## DIRECTIONS FOR THIS TASK
In the records below, find the line that holds "Given: Click the round RCF brand logo". Restate it and every later line exactly, stopping at the end and skipping pictures.

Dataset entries
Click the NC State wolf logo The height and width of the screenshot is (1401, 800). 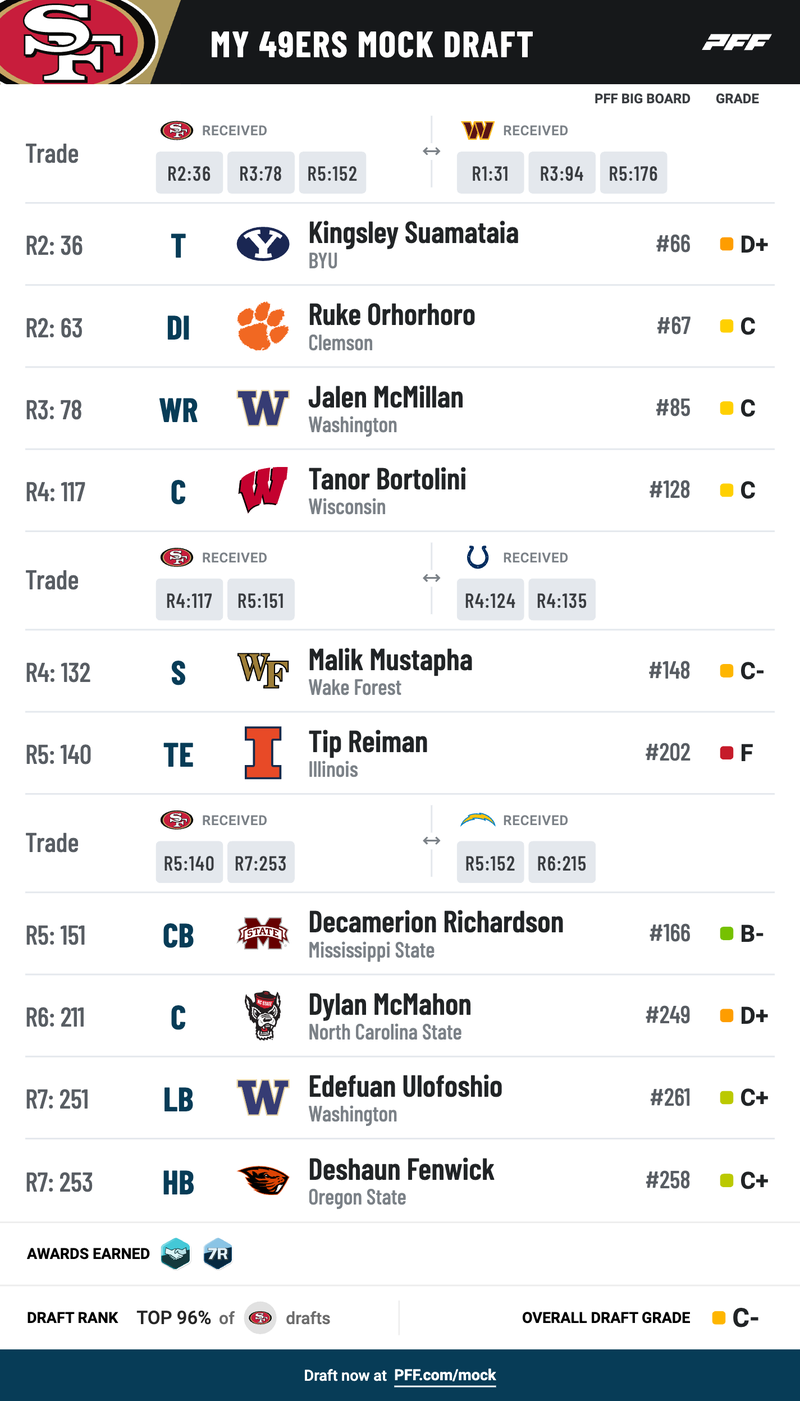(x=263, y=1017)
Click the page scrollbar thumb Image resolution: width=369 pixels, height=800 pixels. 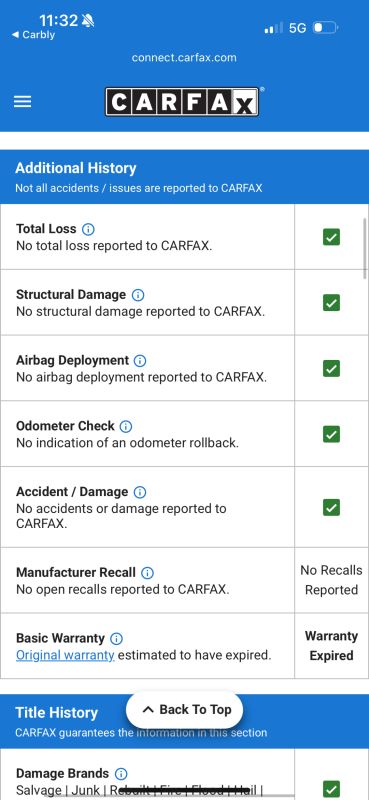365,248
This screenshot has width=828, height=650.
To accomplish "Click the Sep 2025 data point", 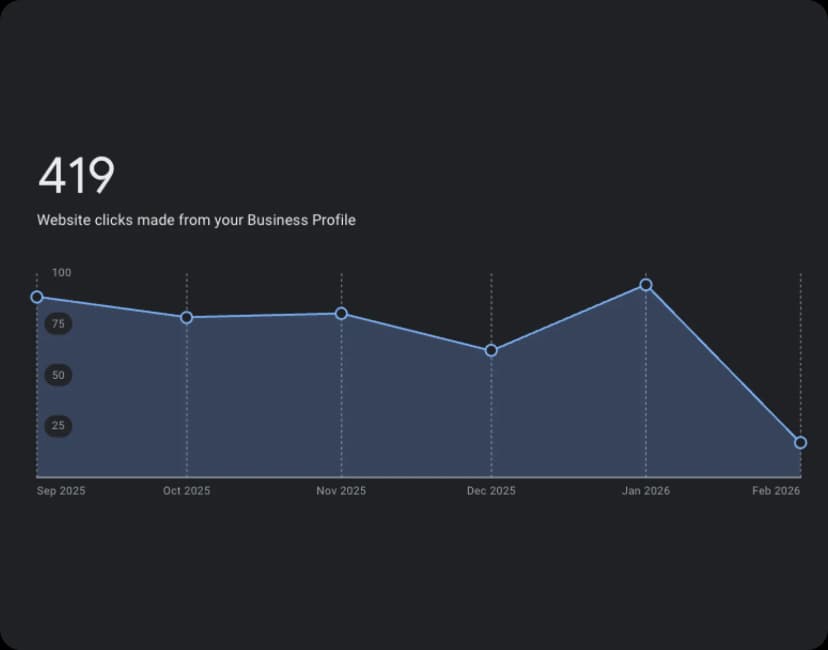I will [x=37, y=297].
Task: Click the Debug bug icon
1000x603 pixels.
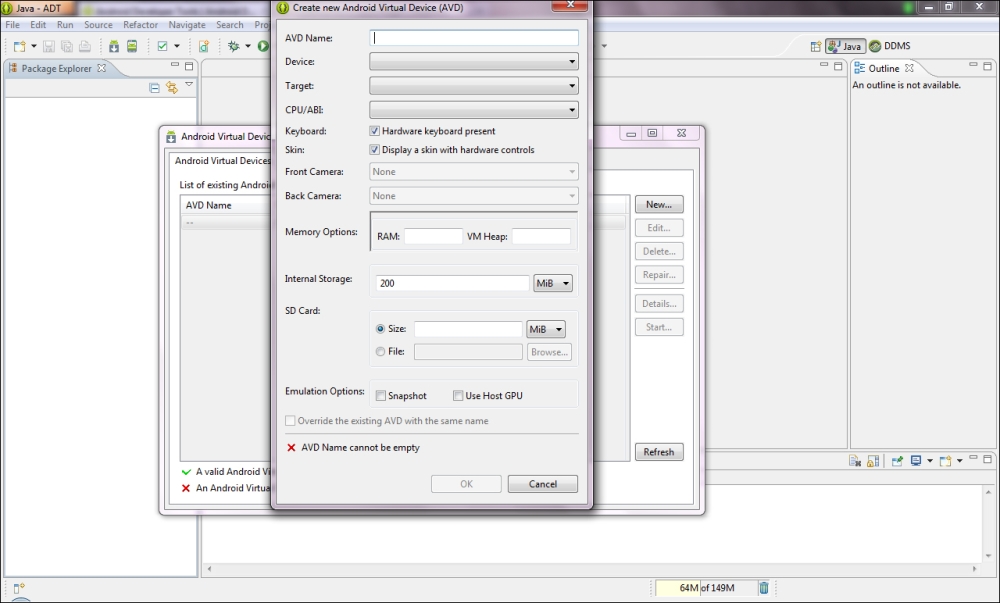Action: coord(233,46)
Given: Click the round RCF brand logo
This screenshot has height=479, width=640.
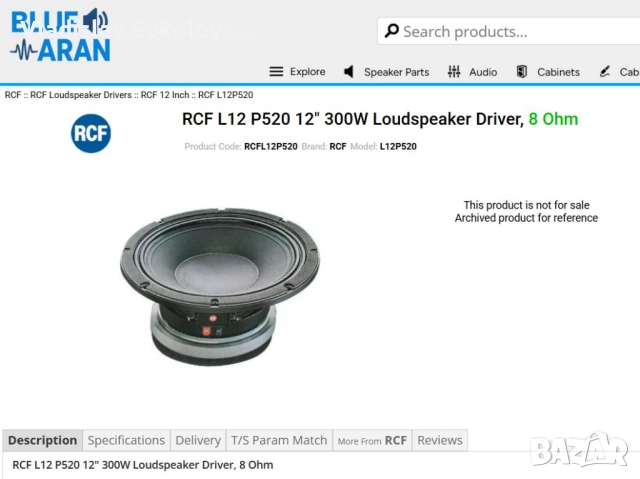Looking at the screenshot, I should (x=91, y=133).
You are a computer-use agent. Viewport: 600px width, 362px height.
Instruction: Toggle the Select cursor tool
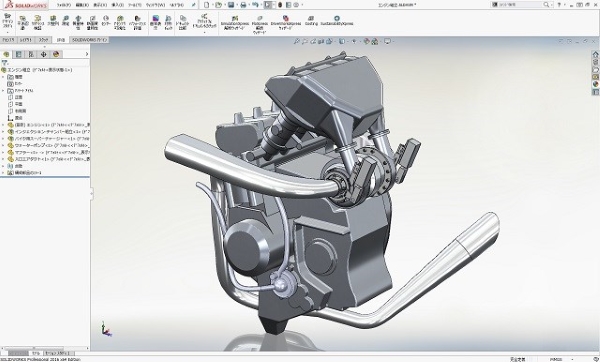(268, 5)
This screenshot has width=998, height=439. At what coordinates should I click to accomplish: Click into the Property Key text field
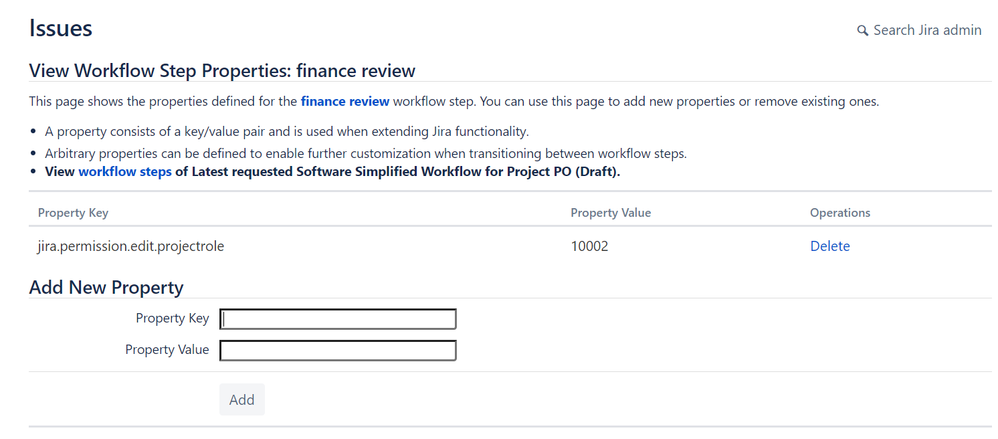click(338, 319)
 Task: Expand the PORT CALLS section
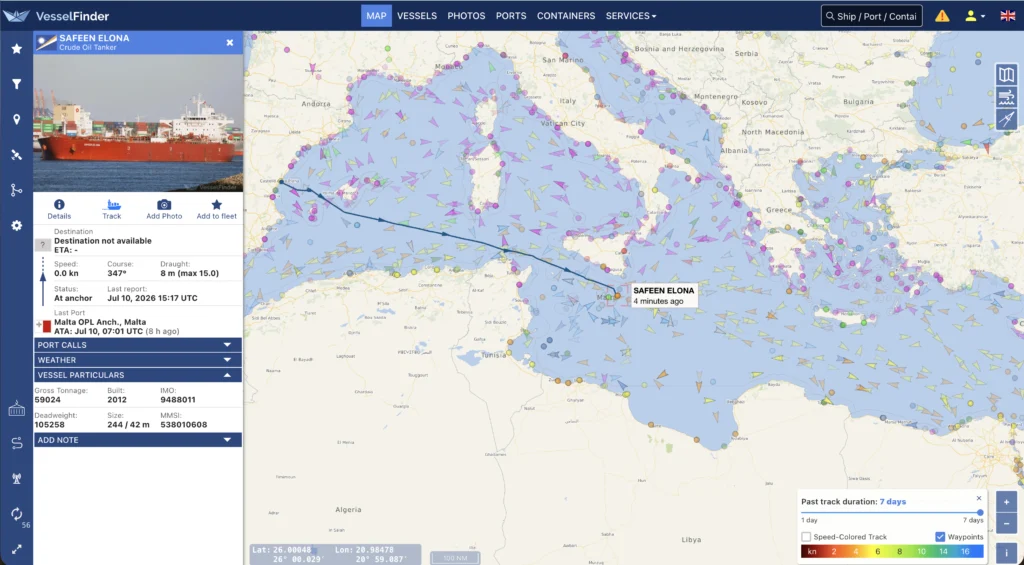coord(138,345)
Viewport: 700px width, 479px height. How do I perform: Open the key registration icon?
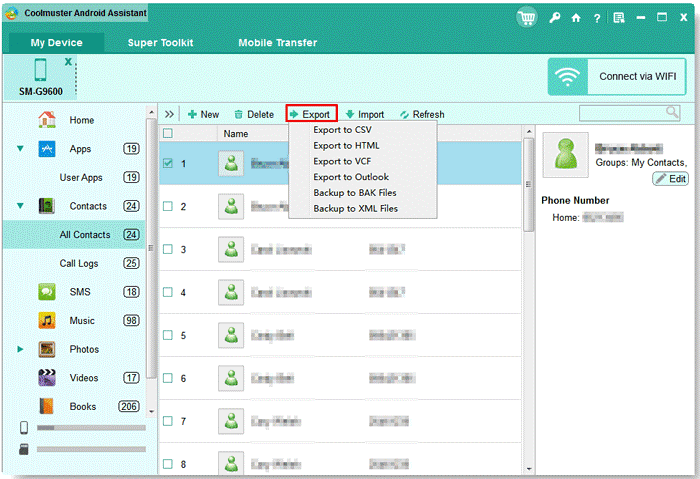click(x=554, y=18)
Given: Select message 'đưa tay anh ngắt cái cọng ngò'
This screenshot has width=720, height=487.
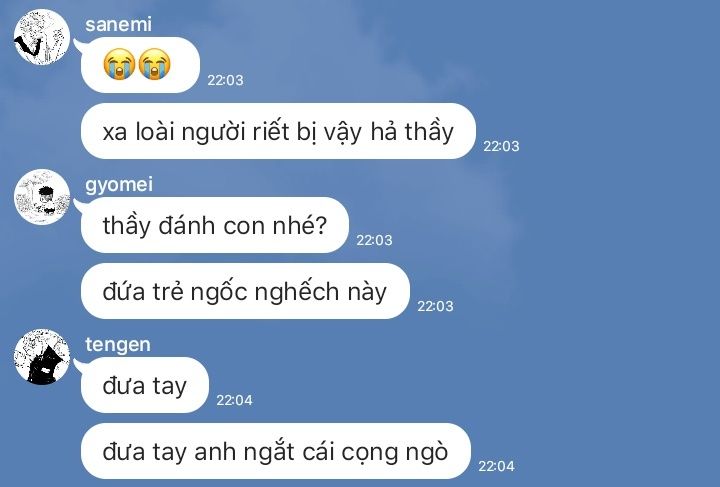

## SOLUTION TO THIS PROBLEM
Given: Click the round RCF brand logo
This screenshot has height=479, width=640.
Looking at the screenshot, I should (x=91, y=133).
You are a computer-use agent. Viewport: 600px width, 362px height.
Instruction: Toggle the Select cursor tool
(268, 5)
This screenshot has width=998, height=439. At what coordinates should I click to accomplish: Click into the Property Key text field
click(338, 319)
 Task: Expand the PORT CALLS section
coord(138,345)
Viewport: 700px width, 479px height. How do I perform: Open the key registration icon?
click(x=554, y=18)
Given: Select message 'đưa tay anh ngắt cái cọng ngò'
This screenshot has width=720, height=487.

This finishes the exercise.